Pour que la motion de censure déposée par NUPES à la suite du recours à l’article 49-3 par le gouvernement, ait eu une chance d’aboutir, il manquait une cinquantaine de voix. Le parti LR qui se réclame de l’opposition n’a pas voulu y participer et apporter le renfort de ses 62 voix. Pour autant, il se réclame toujours de l’opposition au pouvoir macroniste, même si une partie de ses élus est tentée par un accord de gouvernement avec le pouvoir. Les raisons qui ont été invoquées pour refuser le vote de la motion de censure sont pourtant discutables.
La première: Nous ne sommes pas prêts à gouverner. Le vote d’une motion de censure, tel que prévu par l’article 49-3, ne signifie pourtant pas l’intention de remplacer le gouvernement. Il est une marque d’opposition à une loi: le gouvernement fait passer un texte sans vote (ce qui déjà est une aberration du point de vue démocratique) et la motion de censure est dès lors le seul moyen de s’y opposer. Si celle-ci est votée, le texte tombe, le gouvernement démissionne et le PR peut le cas échéant dissoudre l’Assemblée ou constituer un autre gouvernement. Alors les mêmes répondent : oui mais en Allemagne, le Parlement ne peut pas renverser le gouvernement sans proposer un gouvernement alternatif. Peut-être mais la Constitution allemande ne prévoit pas un article 49-3! En France, voter une motion de censure à la suite d’un article 49-3 est un geste d’opposition à une loi sur laquelle on est pas d’accord. Dire à la fois qu’on est contre la loi de finances mais qu’on refuse de voter la motion de censure alors qu’on en a la possibilité est une forme du en même temps à la mode dans le monde politique.

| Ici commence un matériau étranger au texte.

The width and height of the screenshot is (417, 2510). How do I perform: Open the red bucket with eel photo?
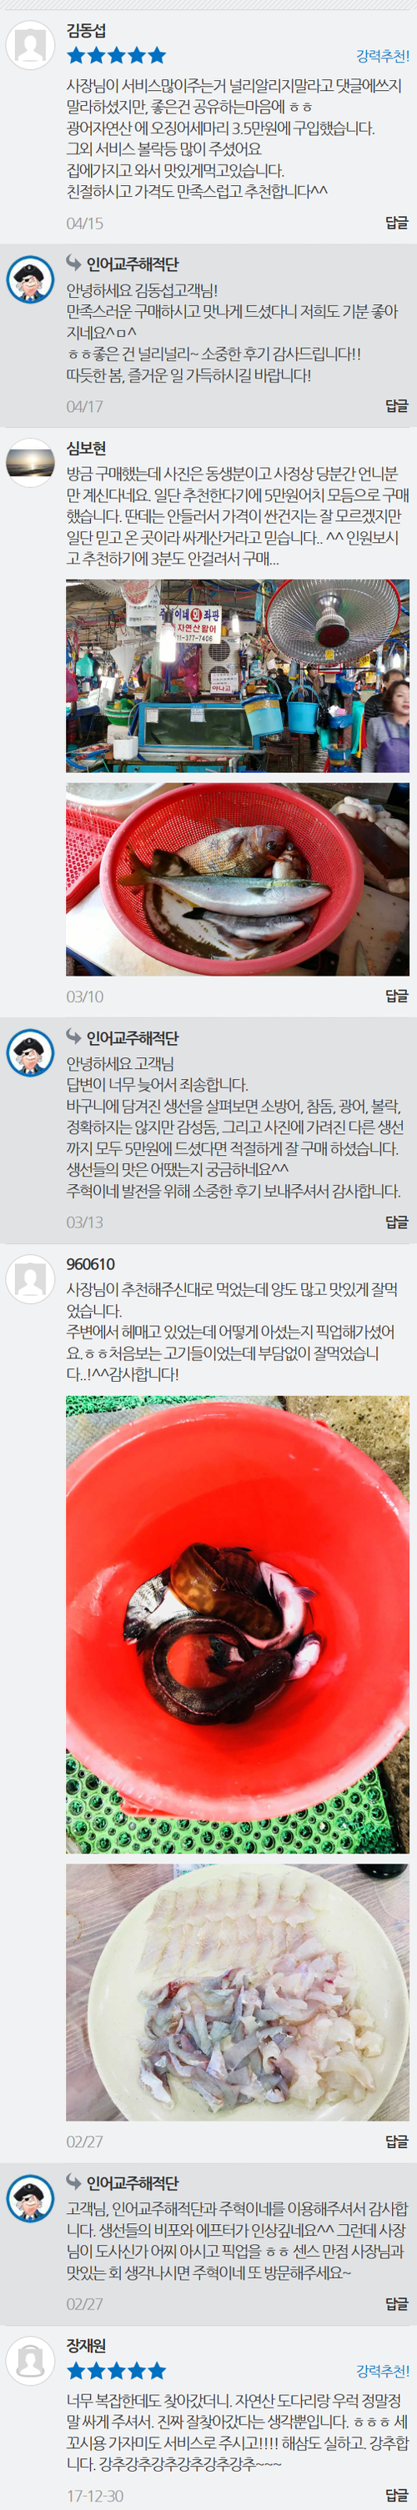(x=238, y=1624)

Variante: ils disent, nous sommes responsables, nous ne voulons pas créer de crise politique. Mais la crise est déjà dans les faits, elle est dans la situation économique et sociale désastreuse, dans le drame de l’insécurité qui bouleverse le pays et l’effondrement de son éducation nationale et de son système hospitalier, la fuite en avant du pouvoir dans le spectacle politicien. Le pays subit la crise au quotidien! Alors pourquoi la représentation de la Nation se place-t-elle en marge, à l »abri de cette crise, comme s’auto protégeant du monde réel? Que la crise de société se traduise en politique par une crise politique et que les dirigeants qui ont favorisé cette débâcle soient mis en face de leur responsabilité par le parlement dans le cadre de la motion de censure n’aurait rien de scandaleux.
L’autre argument utilisé par la droite classique est l’immoralité de mêler ses voix à celles de la NUPES et du RN, partis maudits, surtout le second… Pourtant, leurs députés, NUPES et RN, sont tout autant élus au suffrage universel. Dans la tradition républicaine, chacun représente la nation toute entière (d’où la nullité du mandat impératif). Dès lors, la diabolisation de n’importe quel député au sens du refus de mêler sa voix avec celle d’une autre est un geste contraire à l’esprit de la démocratie française. Qui imagine de Gaulle mêler sa voix à celle d’un nupes ou RN? (ai-je lu sur un forum). Réponse: qui imagine de Gaulle refuser de mêler sa voix avec celles-là, présumées diaboliques, pour combattre un texte mettant en jeu selon lui un intérêt national? Certainement pas ceux qui connaissent (un minimum) l’histoire du XXe siècle…
Et si tout cela n’était qu’une vaste hypocrisie, une sorte de jeu de dupes dont le pays est victime. Au fond, le chantage à la dissolution fonctionne à merveille. S’il y avait eu la moindre chance que la motion fût adoptée avec le renfort de LR, les NUPES et le RN se seraient bien gardés eux-mêmes de joindre leur voix. Mais LR avait annoncé à l’avance son désistement (tribune JDD)… Car tous ces braves gens qui entretiennent l’illusion de leur opposition n’ont au fond qu’un but: garder leur siège.